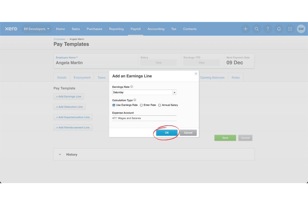Click OK in the earnings dialog
The height and width of the screenshot is (205, 308).
click(167, 133)
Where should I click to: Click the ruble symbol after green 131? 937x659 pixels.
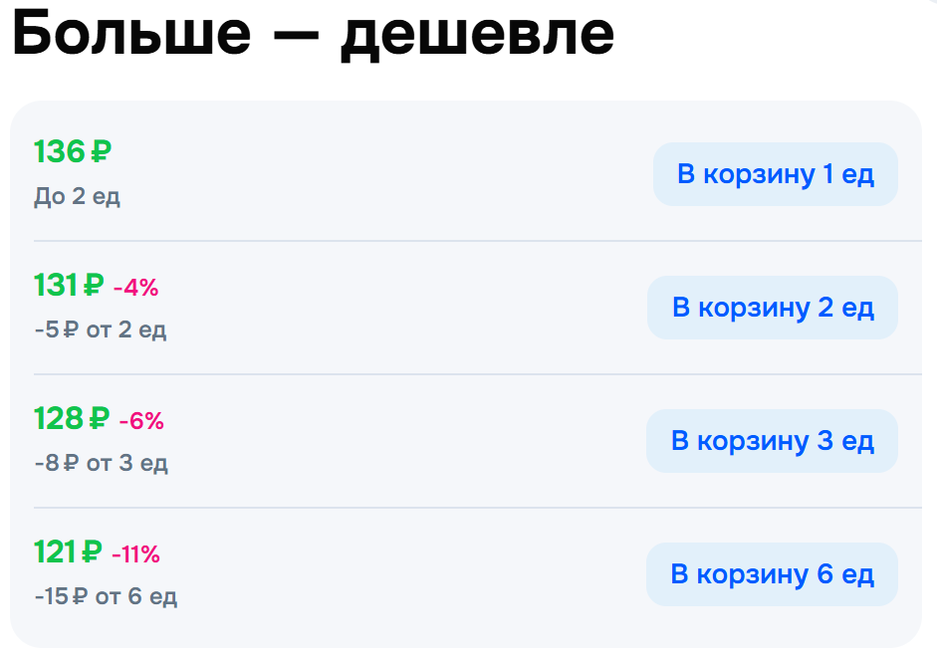click(x=94, y=287)
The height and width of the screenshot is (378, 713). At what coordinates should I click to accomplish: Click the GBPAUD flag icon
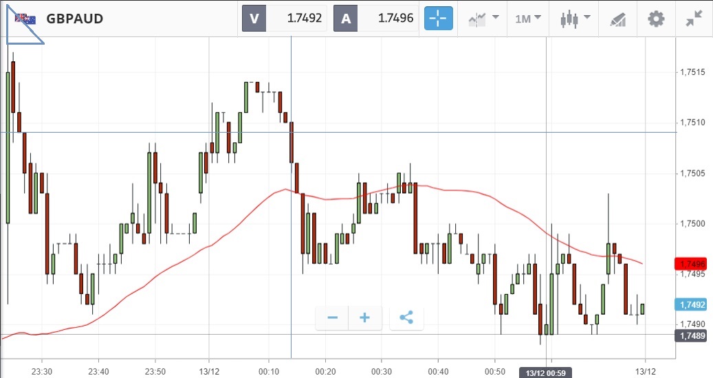[26, 19]
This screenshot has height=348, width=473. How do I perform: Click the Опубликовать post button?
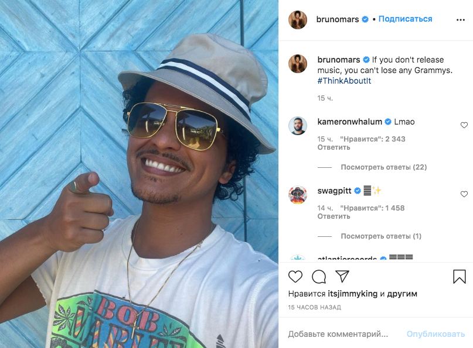[435, 334]
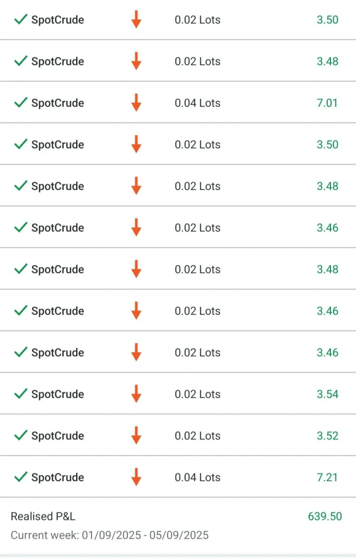Tap the red down arrow in the 7.21 row
Image resolution: width=356 pixels, height=558 pixels.
pos(136,477)
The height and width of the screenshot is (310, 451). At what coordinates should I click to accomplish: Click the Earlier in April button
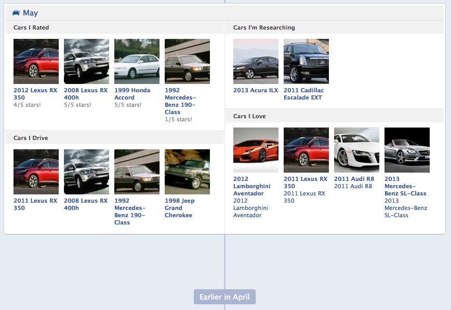point(224,297)
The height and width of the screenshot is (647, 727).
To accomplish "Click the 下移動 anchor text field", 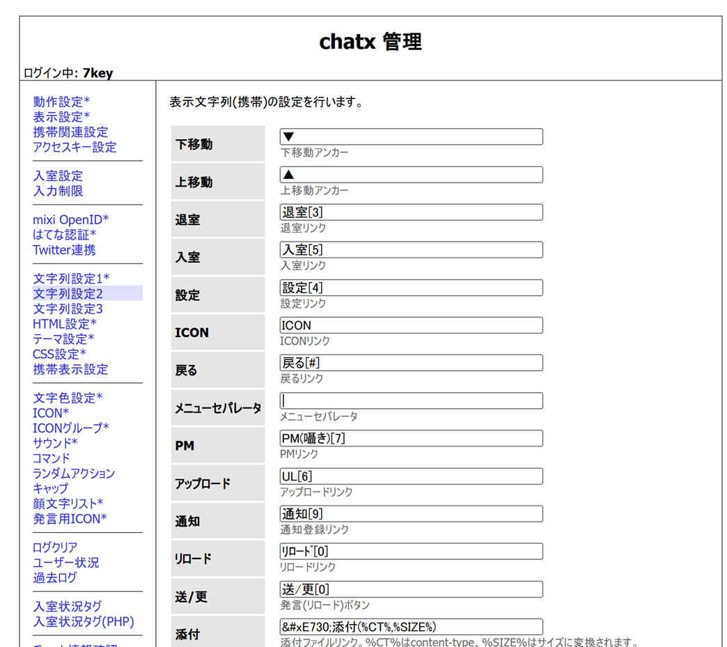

************

- [ASSIGNED TASK]:
The pictures stay out; repeat exactly the lines from the one with "Where should I" to the end of the entries above, and nothing else.

- [RESULT FOR THIS TASK]:
Where should I click to: Click the ruble symbol after green 131? 937x659 pixels.
click(x=94, y=287)
The height and width of the screenshot is (378, 713). At what coordinates should I click to accomplish: Click the GBPAUD flag icon
[26, 19]
This screenshot has height=348, width=473. How do I perform: Click the Опубликовать post button?
[435, 334]
Tap the red down arrow in the 7.21 row
Image resolution: width=356 pixels, height=558 pixels.
pos(136,477)
The height and width of the screenshot is (310, 451). At what coordinates should I click to accomplish: Click the Earlier in April button
point(224,297)
The height and width of the screenshot is (647, 727).
To accomplish "Click the 下移動 anchor text field", 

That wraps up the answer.